Ringed seal is the principal prey of polar bears and is a key Arctic species that is closely associated with the sea ice for most of its life cycle. The Svalbard ringed seals have two different strategies following breeding and molting. The first is to migrate northwards to the marginal ice zone (Hamilton et al. 2015) while the other is to stay coastbound mainly close to glacier fronts (Hamilton et al. 2016). It is mostly younger animals that migrate north while adult animals remain by the coast. Satellite tracking of ringed seals before and after the marginal ice zone moved north show change in behavior in that they spend more time swimming and diving and less time at the surface or resting on the ice compared to before (Hamilton et al. 2015). The data shows that they must work harder to locate food which ultimately could affect the condition of the animals with possible consequences for reproduction and survival (Hamilton et al. 2015). For the adult ringed seals that live along the coast of Svalbard, satellite tracking shows that these remain very connected to glacier fronts - more in the current situation than before the ice conditions changed in the fjords on the west side of Svalbard (Hamilton et al 2016, 2019). Now there are individuals that stay in front of the same glacier front throughout the tracking period. Also, for these adult seals, there is a verified change in diving behaviour which indicates that they must work harder to locate food (Hamilton et al. 2016). In recent years, there have also been several reports of ringed seals resting on land, which has previously been uncommon for this very ice-dependent species. There have even been registrations of ringed seals grouped together with harbour seals (Phoca vitulina) on land, which is a development no one had anticipated in connection with climate change and the lack of sea ice for this species (Lydersen et al., 2017).
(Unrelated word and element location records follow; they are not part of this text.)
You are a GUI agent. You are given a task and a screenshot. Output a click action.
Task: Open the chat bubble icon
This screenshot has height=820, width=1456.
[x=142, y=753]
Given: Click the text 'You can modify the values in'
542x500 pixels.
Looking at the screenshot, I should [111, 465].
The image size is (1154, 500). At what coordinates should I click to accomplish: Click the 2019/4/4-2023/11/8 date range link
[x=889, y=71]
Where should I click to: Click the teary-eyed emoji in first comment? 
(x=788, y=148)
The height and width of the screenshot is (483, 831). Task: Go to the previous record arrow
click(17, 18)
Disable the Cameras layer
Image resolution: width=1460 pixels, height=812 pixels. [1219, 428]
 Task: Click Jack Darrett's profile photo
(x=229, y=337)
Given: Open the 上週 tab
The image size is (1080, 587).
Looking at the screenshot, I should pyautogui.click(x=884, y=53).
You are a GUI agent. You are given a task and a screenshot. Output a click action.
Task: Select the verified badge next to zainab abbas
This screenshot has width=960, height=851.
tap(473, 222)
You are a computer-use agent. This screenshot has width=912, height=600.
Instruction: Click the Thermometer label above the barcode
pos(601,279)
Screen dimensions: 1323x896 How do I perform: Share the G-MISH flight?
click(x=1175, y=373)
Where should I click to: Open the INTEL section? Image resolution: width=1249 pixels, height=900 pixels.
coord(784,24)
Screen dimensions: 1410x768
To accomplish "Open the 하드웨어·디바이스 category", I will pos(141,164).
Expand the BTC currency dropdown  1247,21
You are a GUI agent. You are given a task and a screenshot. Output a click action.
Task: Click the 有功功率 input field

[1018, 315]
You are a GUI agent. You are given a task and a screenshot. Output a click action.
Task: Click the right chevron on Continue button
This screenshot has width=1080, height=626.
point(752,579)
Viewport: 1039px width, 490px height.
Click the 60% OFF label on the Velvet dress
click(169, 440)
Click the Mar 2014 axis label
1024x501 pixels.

Bearded seals are one of the least studied Arctic marine mammals. Tracking studies of adult animals in Svalbard revealed large individual variation in diving, movement and activity patterns (Hamilton et al. 2018). Bearded seals depend heavily on sea ice for giving birth and then use it as nursing and resting platforms for the pups. The reduction of sea ice in Svalbard did not affect the growth rate of pups since most females shifted from first-year ice floes to pieces of glacier-ice for birthing and nursing their offspring (Kovacs et al. 2020). However, this is a short-term solution since retraction of tidal glaciers eventually will end up on land, eliminating this replacement birthing and nursing strategy.

Identifying marine mammal hotspots and areas of high species richness is essential to help guide management and conservation efforts. A recent major study (Hamilton et al. 2021) summarizes the deployment of 585 satellite transmitters on 13 species of marine mammals in the Greenland- and northern Barents Seas from the period 2005-2018 and shows that parts of the study area, especially the northernmost parts, are to be regarded as "hot spot" areas for these marine mammal species (Fig. 3.9.1.7). The marginal ice zone (MIZ) of the Greenland Sea and northern Barents Sea, the waters surrounding the Svalbard archipelago and a few Northeast Greenland coastal sites were identified as key marine mammal hotspots and areas of high species richness in this region.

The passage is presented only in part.